入社するまでは、部署が違う人とはある程度距離ができるのだろうと想像していました。部署ごとにフロアも違いますし、特に編集部門とビジネス部門の間には少しは溝があるのかな、と。
 入社してから、どの部署の人とも気軽に話せると分かり、驚きました。異動が多い会社なので、どのフロアにも前に一緒に働いていた人が居るという状況になるからかもしれません。
 私自身、コミック編集部(編集部門)への異動を希望したところ、なんと2年目で辞令が。最初にいたメディア事業局(ビジネス部門)の上司や先輩方とは、いまでも定期的にランチに行く仲です。
 小説のコミカライズは、文芸の担当者と細かくやり取りをする必要がありますが、気兼ねなく突っ込んだ話ができてとても助かっています。

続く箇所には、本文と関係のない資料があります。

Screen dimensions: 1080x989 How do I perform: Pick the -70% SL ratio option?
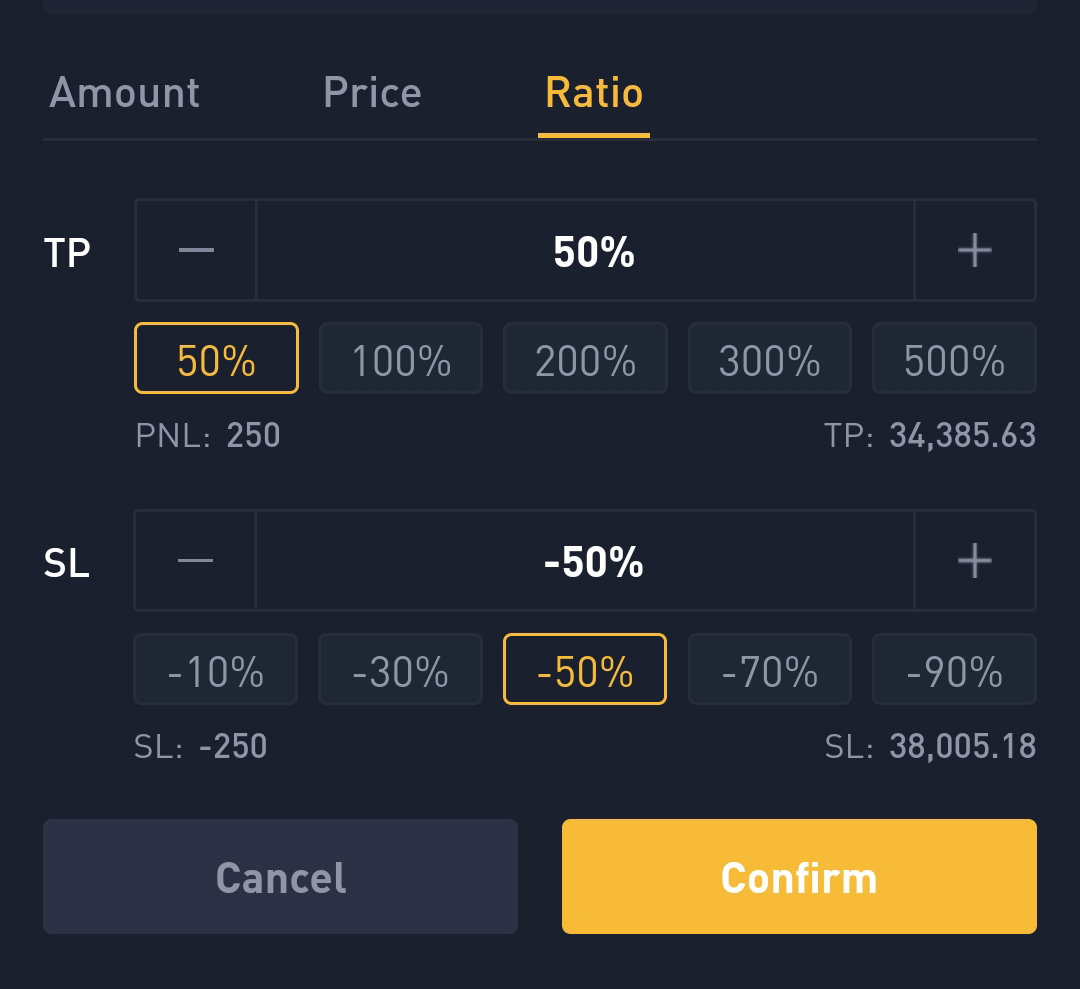(x=769, y=669)
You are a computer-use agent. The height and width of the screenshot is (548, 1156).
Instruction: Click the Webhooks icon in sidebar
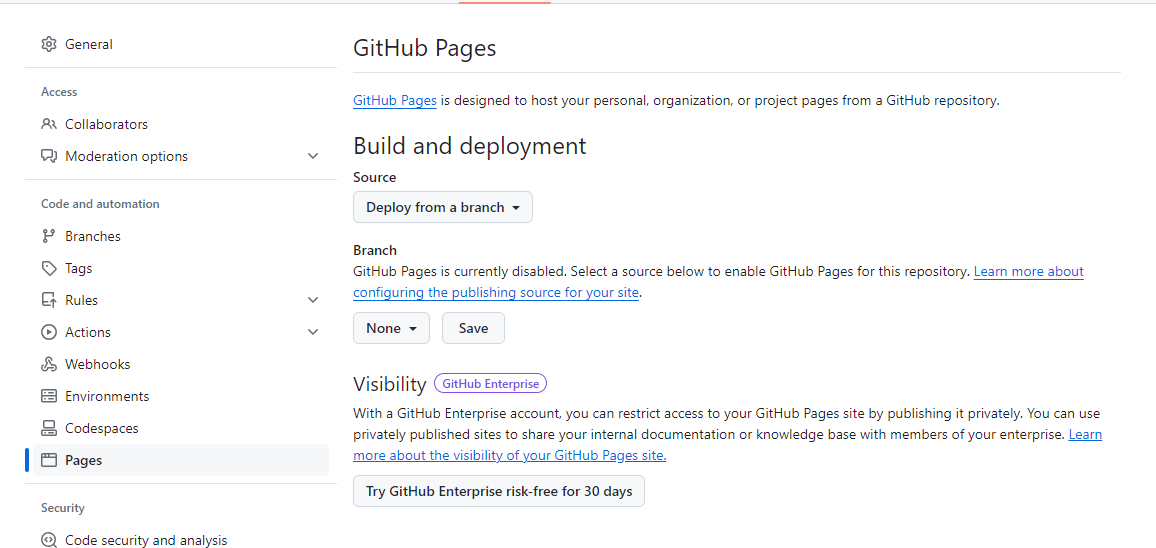click(x=49, y=364)
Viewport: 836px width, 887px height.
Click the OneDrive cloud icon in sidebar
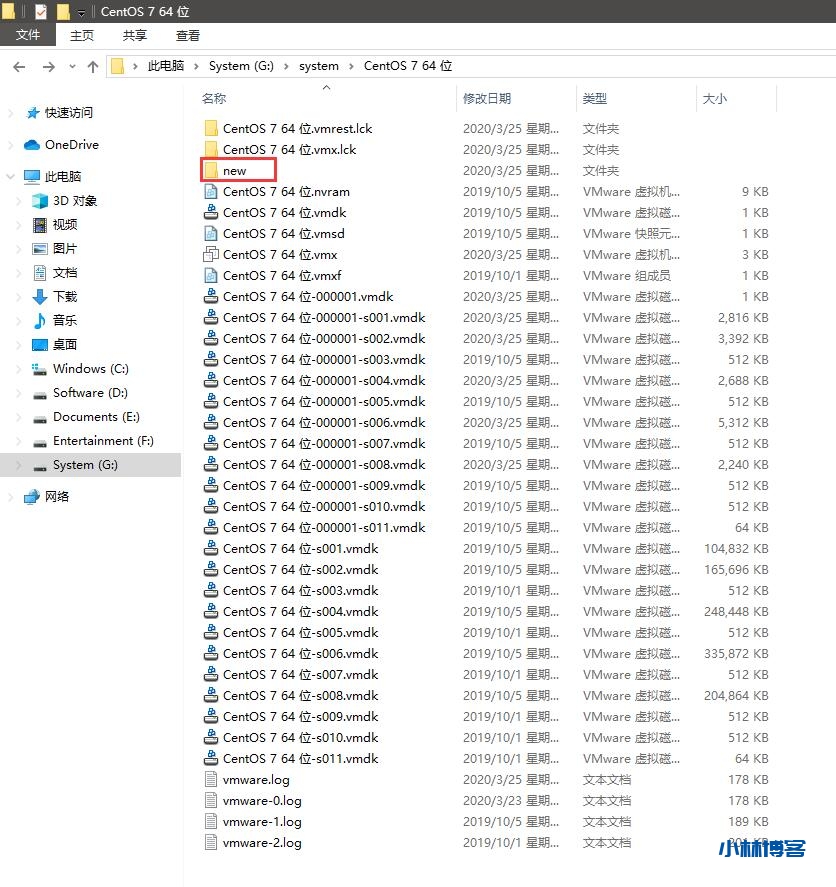(x=32, y=145)
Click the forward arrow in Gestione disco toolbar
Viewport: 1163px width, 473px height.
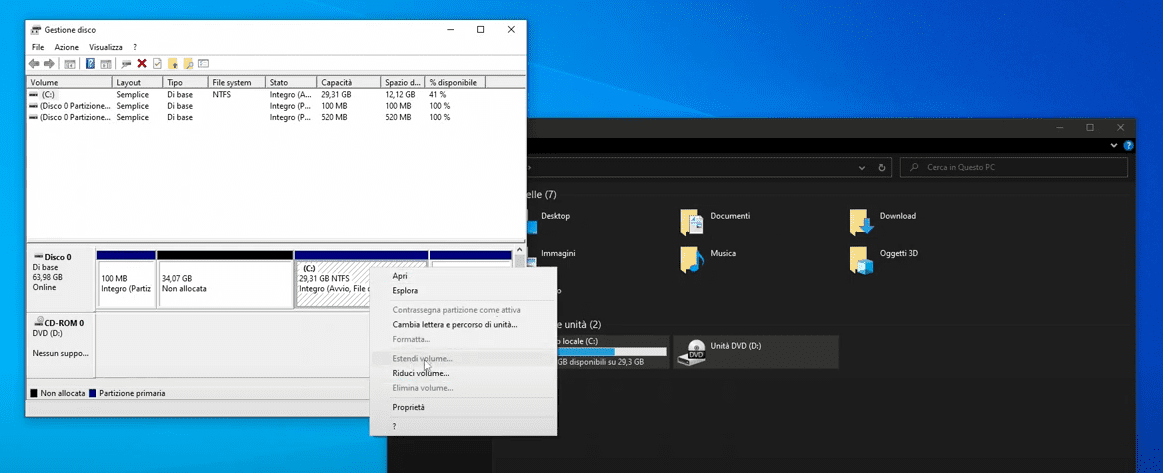coord(49,64)
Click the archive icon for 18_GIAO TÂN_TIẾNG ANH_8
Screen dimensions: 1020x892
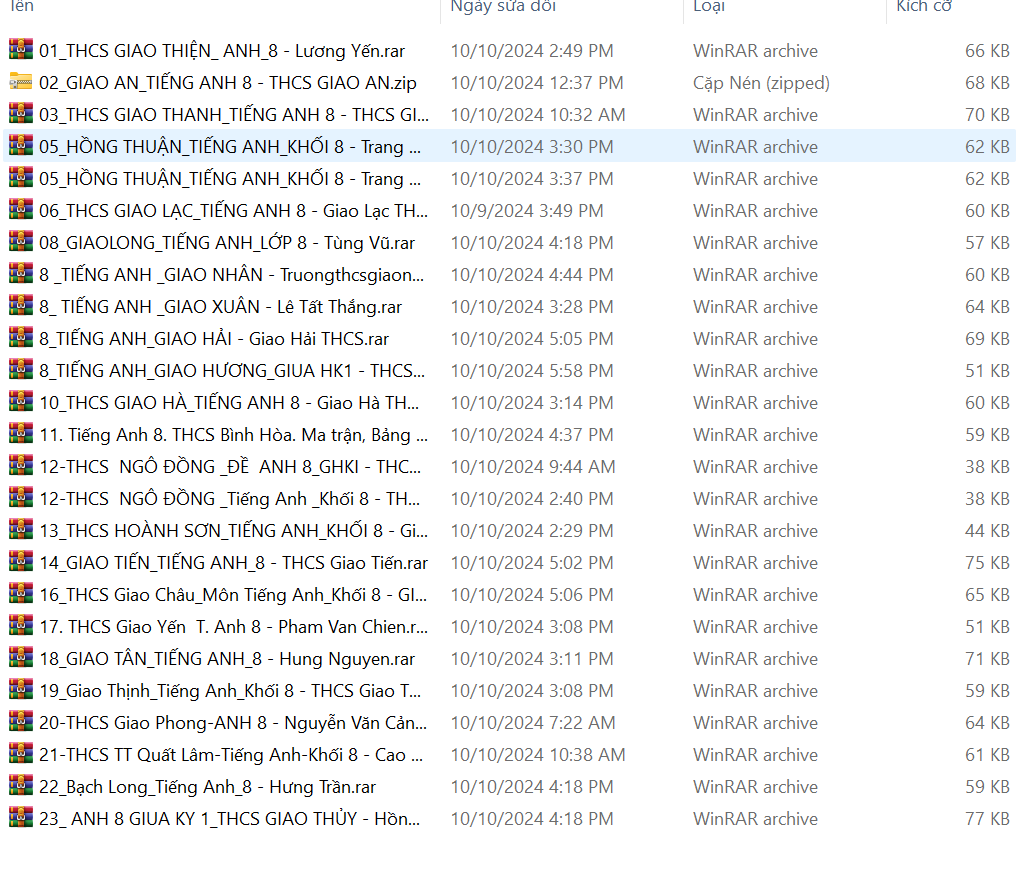coord(21,658)
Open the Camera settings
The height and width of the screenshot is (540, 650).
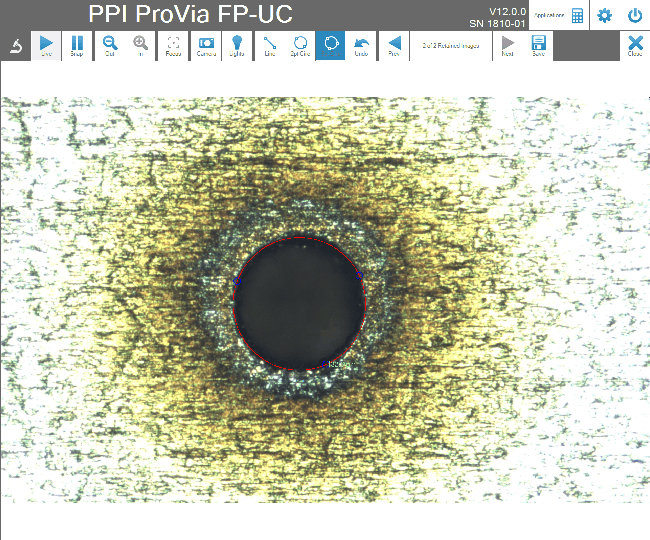click(x=205, y=46)
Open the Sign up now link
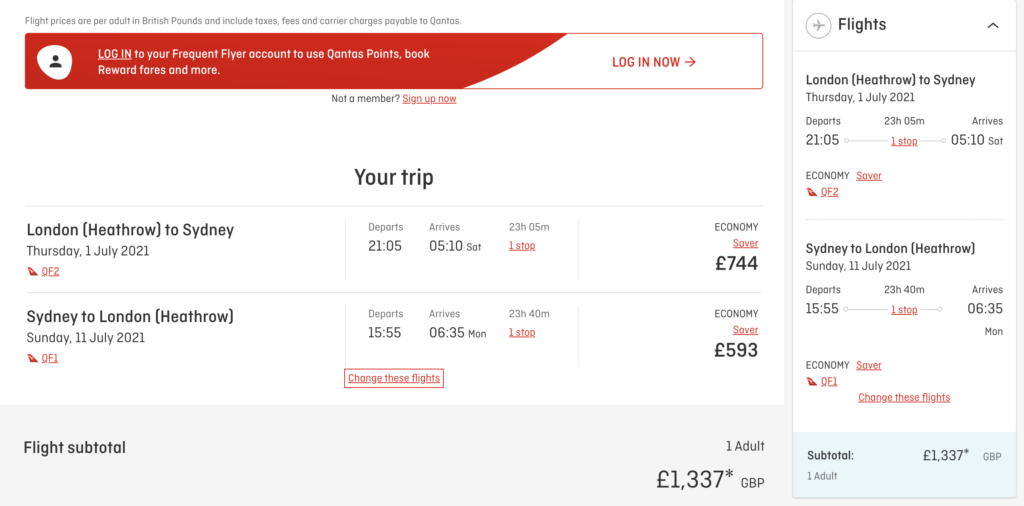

営業部やプロモーション部とも、漫画の掲載先である「文春オンライン」編集部とも、いつでもスムーズにコミュニケーションが取れるので、社内の協力を最大限得ながら本を売ることができます。

文藝春秋の社風とは

コミック編集部のキャリア採用の先輩方からは「やりたいと言い出せば、とりあえずやらせてくれる会社」とよく聞きます。
 思い返せばメディア事業局では、1年目の私が提案した新しい広告プランを、上司や先輩方も一緒に営業をかけてくださって実施が決まりました。自分が一から考えた企画をクライアントと近い距離でやり取りしながら進めていくのは、社会人になりたての私にとってすごく良い経験になりました。
 他部署の同期や後輩からも同じような話を聞きます。前例が無くても、年次に関係なくやりたいことをやらせてくれるのは、当たり前のように感じていましたが、文春の文化なのだと思います。
 若手のうちから企画をしたい学生さんには、合っている会社かもしれません。

1週間の仕事の時間配分

オフの1日

平日の退社後に友人と会ったり、映画を観たりする余裕もあります。 社内の将棋部に入っていて、20代から50代まで部署横断で、月に一度女流棋士に指導していただいています。今年は初めて職域団体戦という大会にチームを組んで挑戦しました!

文藝春秋を一言で
表現するなら

振れ幅が
大きい

忘れられない一冊

浜谷みお『やまとは恋のまほろば』

大学時代に漫画アプリで配信されているのを見つけ、同じく大学生の主人公に共感し、最新話を心待ちにしていました。入社してから、文春でコミックスを出していると知って驚いたのですが、コミック編集部に異動して、今ではなんと作品のすごく近くで働かせていただいています。 大学デビューに失敗し疎外感を感じていた主人公は2年生になり、大学生活も恋愛もずいぶん状況が変わりました。ぜひ手に取ってみてください。

入社を考える方へのメッセージ

「コミック編集部」と
“私の好奇心”。

漫画家さんにふと話した、前の部署でのエピソードから打ち合わせが盛り上がって、作品のネタになったことがありました。
 最近観た映画の話題や、子供の頃に読んだ小説の思い出、学生時代に大失敗して墓場まで持っていこうと思った話など、意外と何が物語に繋がるのかわかりません。
 コミック編集は「面白いものは何でも好き!」という人には、とても向いている仕事だと思います。自分の経験が、失敗すらも「全部エンタメかも…?」と思えるのは最高です。